0
votes

From time to time under heavy load we can observe a slowdown in sending JMS messages. Sometimes sending a simple message can take up to 30 secs. The first thing we noticed is enormous size of journal files 9.5GB in all. Why are there so many files and are there any settings that influence the number of files. According to docs:

Apache ActiveMQ Artemis has a sophisticated file garbage collection algorithm which can determine if a particular journal file is needed any more - i.e. has all its data been deleted in the same or other files. If so, the file can be reclaimed and re-used

But we see a lot of files in the journals folder.
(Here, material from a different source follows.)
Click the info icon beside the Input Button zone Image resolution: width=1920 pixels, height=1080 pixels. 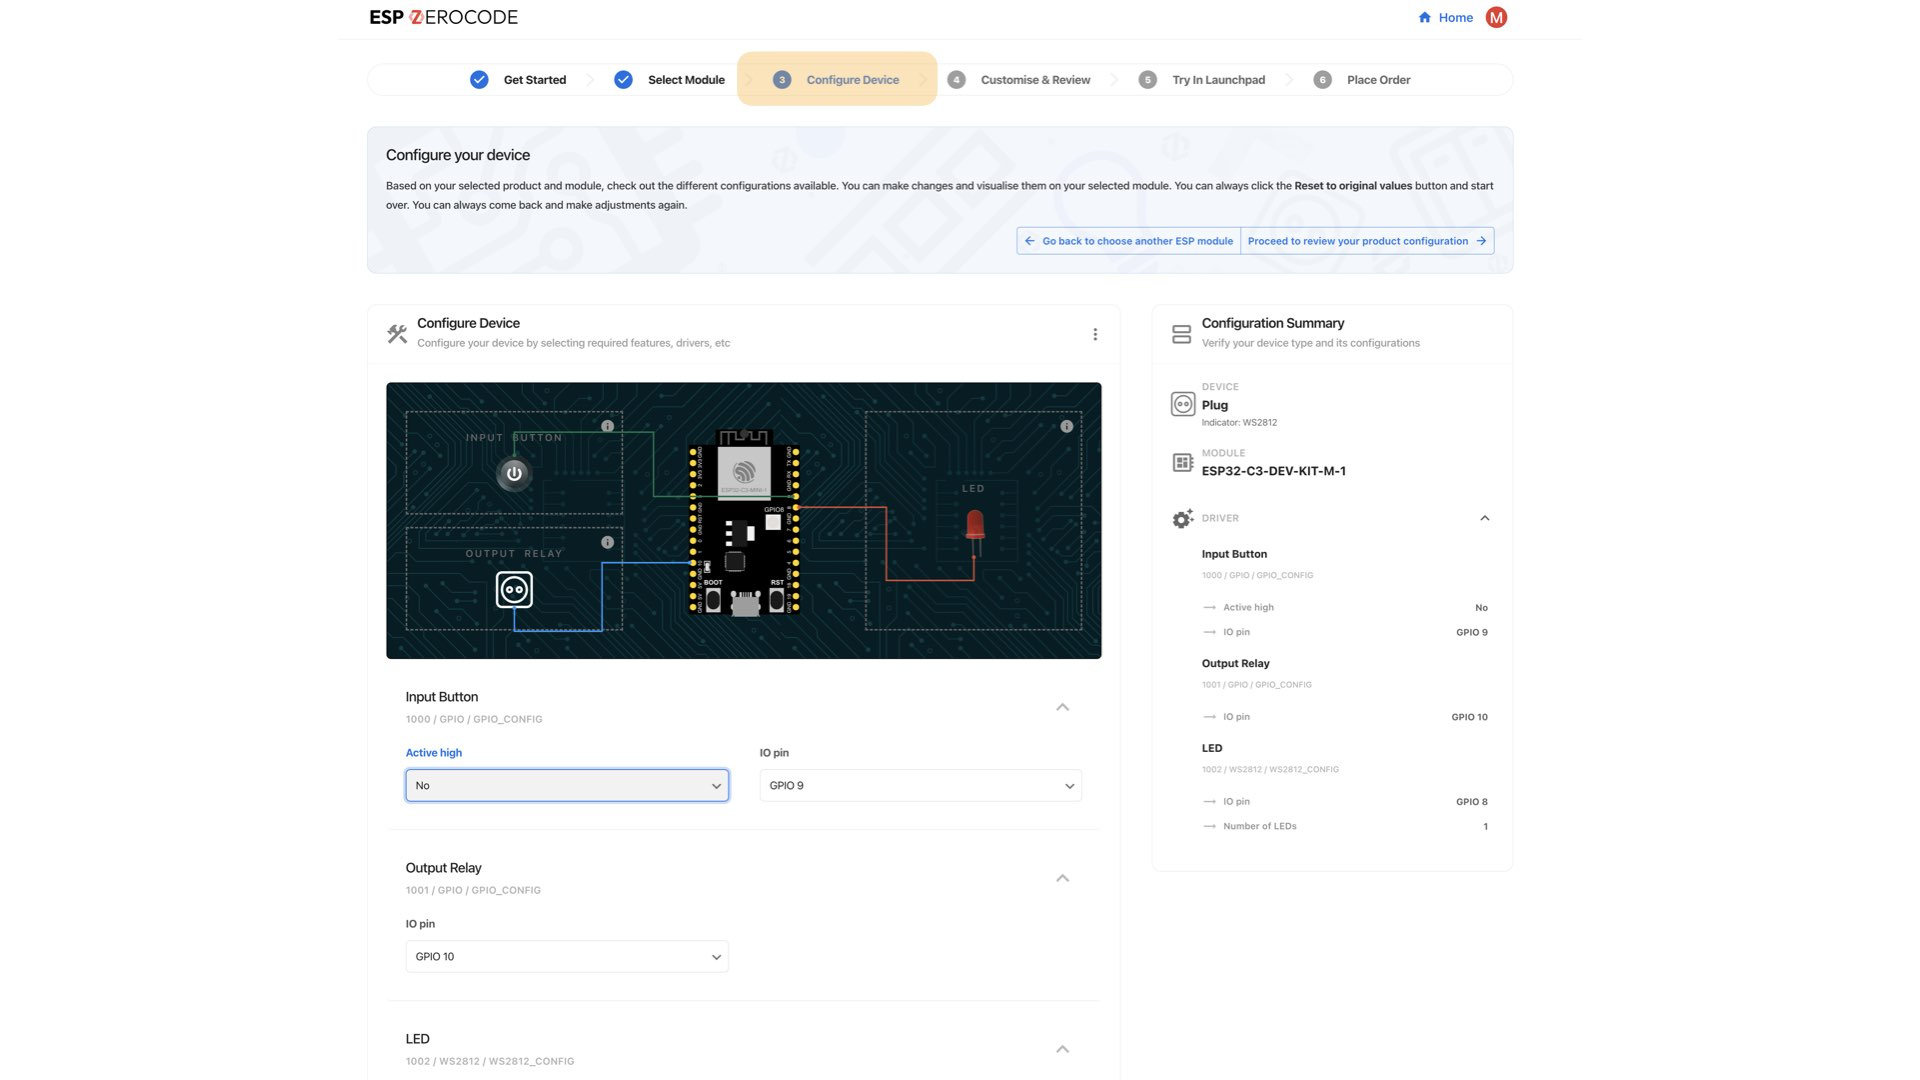coord(607,426)
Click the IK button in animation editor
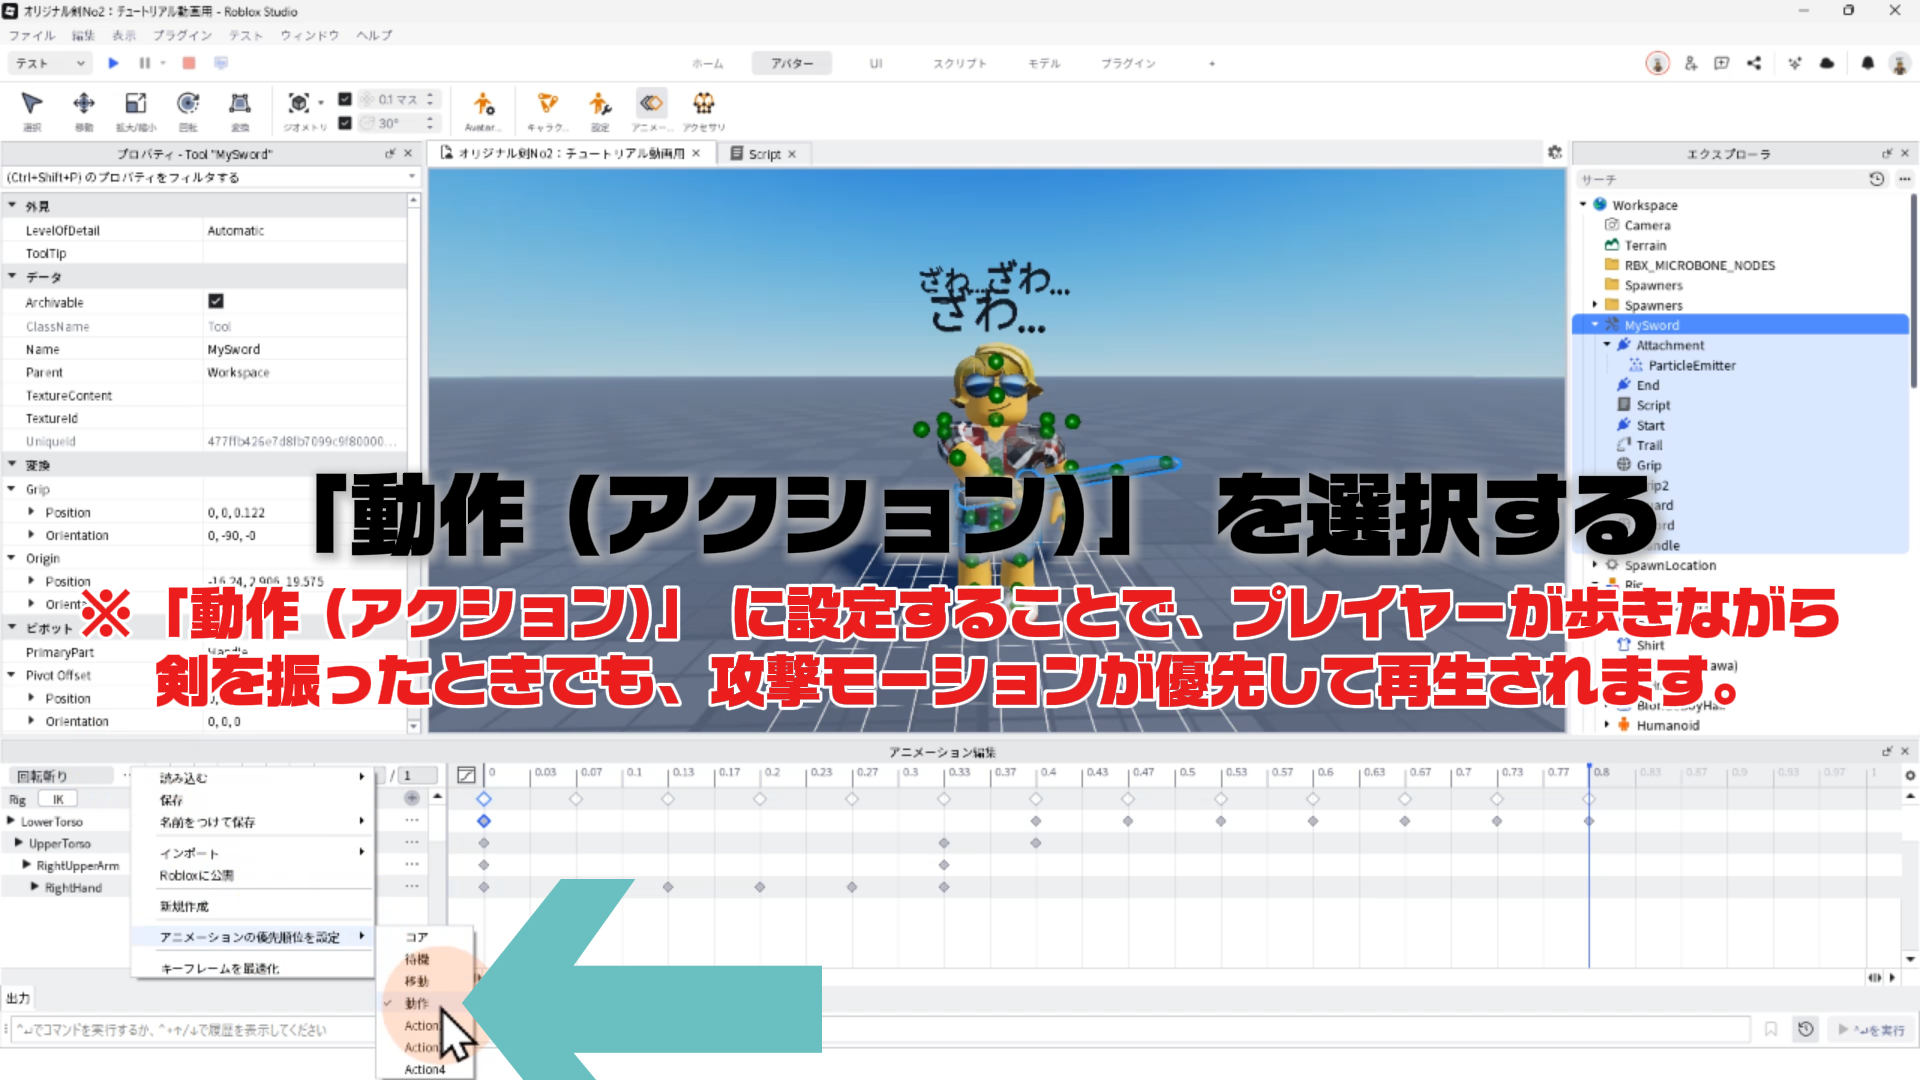 [58, 800]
Can it influence performance of sending messages?

UPDATE

We are using embedded JMS server version 2.3.0. Here are some of the configs we set:

config.setPersistenceEnabled(true);
config.getAcceptorConfigurations().add(new TransportConfiguration(InVMAcceptorFactory.class.getName()));
config.getConnectorConfigurations().put("connector", new TransportConfiguration(InVMConnectorFactory.class.getName()));
AddressSettings addressSettings = new AddressSettings();
    addressSettings.setAddressFullMessagePolicy(AddressFullMessagePolicy.PAGE);
    addressSettings.setMaxSizeBytes(30 * 1024 * 1024L);
    addressSettings.setPageSizeBytes(10 * 1024 * 1024L);
    addressSettings.setPageCacheMaxSize(20);
    config.getAddressesSettings().put("jms.queue.*", addressSettings);
    config.setJournalBufferSize_AIO(819200);
    config.setJournalBufferSize_NIO(819200);
1
Can you provide your full broker.xml? What version of Artemis are you using? - Justin Bertram
@JustinBertram I've updated the question with version and settings - alniks

1 Answers

0
votes

The first thing that comes to mind is that since journal-pool-files defaults to -1 and journal-file-size defaults 10485760 bytes (i.e. 10MB) the broker is having to create and initialize 10MB files during runtime as messages accumulate, and once those files are created the journal will not shrink back to a smaller set of files as messages are consumed. Creating and initializing files is an expensive operation so you should tune the journal so that you have enough files pre-created to deal with your expected message volume. See the Apache Artemis documentation on the journal for more details.